Car­dus co-founder and ex­ec­u­tive vice-pres­i­dent Ray Pen­nings in­ferred two things from this sur­vey in his com­ments to The Catholic Reg­is­ter, “We live in a re­li­gious so­ci­ety and we may have a sec­u­lar state but our so­ci­ety is not sec­u­lar.”

He is able to in­fer such be­cause the sur­vey shows that 81 per cent of Cana­di­ans con­sider them­selves to be re­li­gious, spir­i­tual or faith-filled.

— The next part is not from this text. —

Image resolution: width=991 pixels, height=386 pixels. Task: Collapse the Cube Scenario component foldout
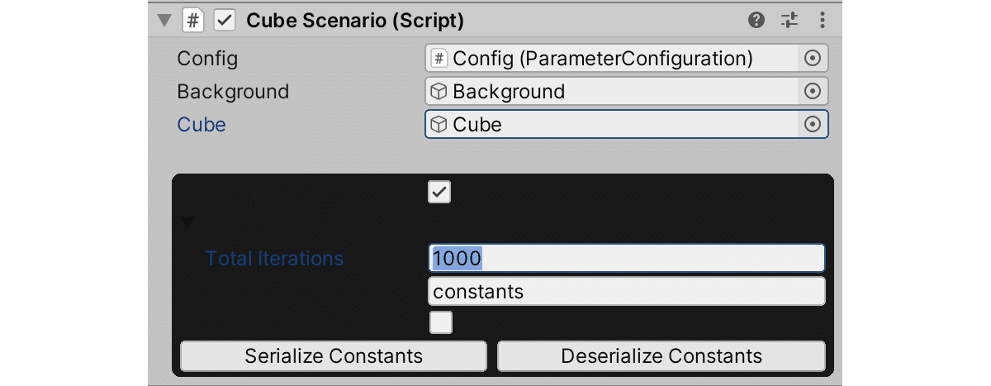coord(164,21)
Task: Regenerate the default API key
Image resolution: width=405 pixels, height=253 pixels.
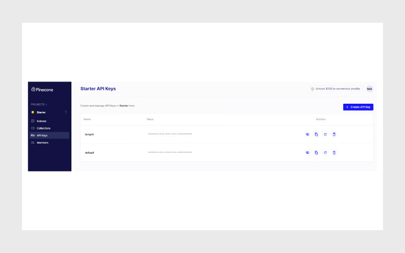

And here again the church needs to dis­cern what this means for its mis­sion. It has often com­plained that Canada has be­come a thor­oughly sec­u­lar so­ci­ety and has aban­doned its Judeo-Chris­tian her­itage. But can this be sup­ported in light of the find­ings of the An­gus Reid sur­vey? If it can­not then to con­tinue to en­gage in a cul­ture war is a counter-pro­duc­tive and even point­less ex­er­cise.

Is it not time to dis­cern the need for a new mind­set, one which rec­og­nizes that this is the mo­ment to en­gage a so­ci­ety which is more open to re­li­gion and its place in the pub­lic square than we had thought?

What we need, as a take-away from both the Pon­tif­i­cal Year­book and An­gus Reid In­sti­tute/ Car­dus re­ports, is to dis­cern whether we are will­ing firstly to adopt a new model of be­ing church and se­condly whether we have the courage to im­ple­ment such for a cul­ture that ap­par­ently still over­whelm­ingly em­braces the spir­i­tual, al­beit in some non-tra­di­tional ways and yearns for its rel­e­vance.